Intravenous administration of syngeneic C57BL/6 cells coupled with the palmitoyl derivative of the protein antigen fowl gamma-globulin (p-FgG) results in a state of FgG carrier-specific nonresponsiveness, mediated in part by suppressor T cells. At least two populations of cells are involved in generating a suppressor pathway in this system, one induced in recipients of p-FgG coupled cells and the other contributed by normal recipients of cells from suppressed donors. Induction of T cells capable of transferring suppression to normal recipients is sensitive to 1) low doses of cyclophosphamide, 2) adult thymectomy, and 3) in vivo treatment with anti-I-J antisera.
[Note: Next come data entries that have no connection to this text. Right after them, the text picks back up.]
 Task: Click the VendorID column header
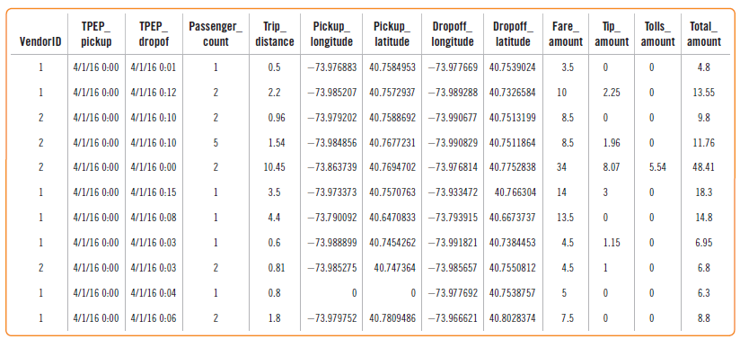click(x=40, y=41)
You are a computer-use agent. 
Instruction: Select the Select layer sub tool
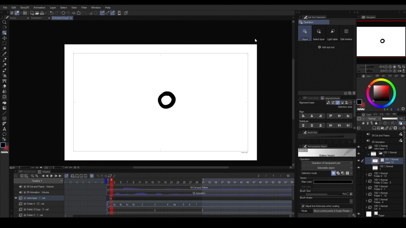pyautogui.click(x=318, y=33)
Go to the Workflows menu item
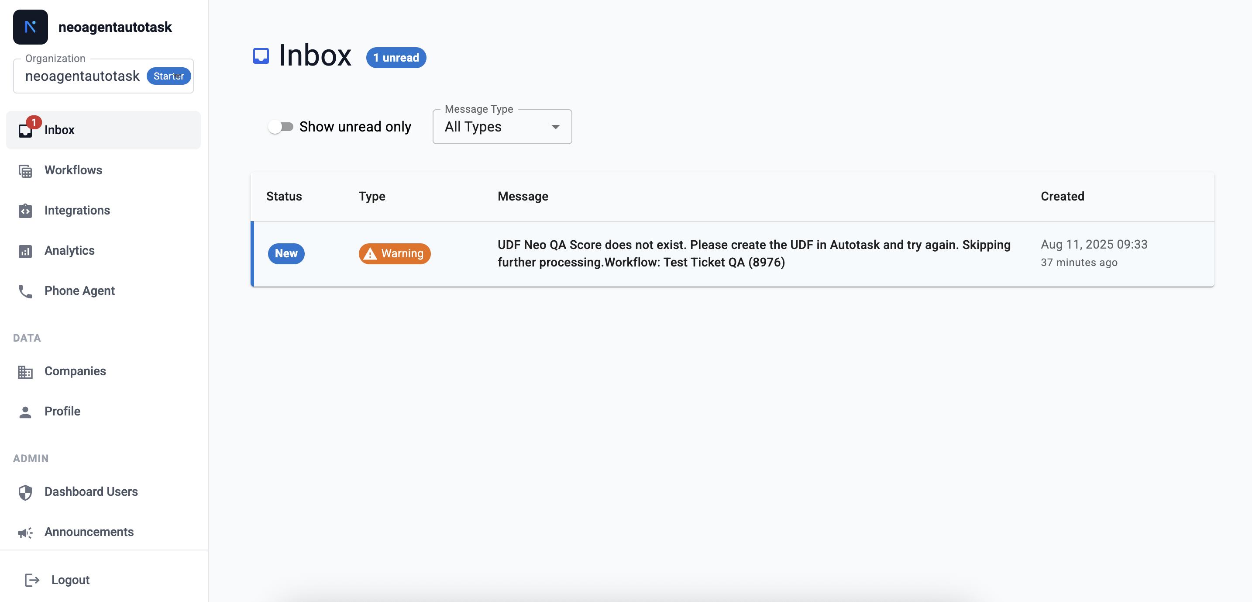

This T cell subset bears I-J determinants and is functionally sensitive to irradiation. The induction of the second population required for immune suppression is sensitive to 1) low doses of cyclophosphamide and 2) adult thymectomy. In addition, compatibility of genes at the Igh locus appears not to be essential for cellular interaction between these populations. The evidence that interacting T cell subpopulations are involved in a suppressor pathway induced with protein-modified syngeneic cells is discussed relative to other systems in which T-T cell interactions are postulated.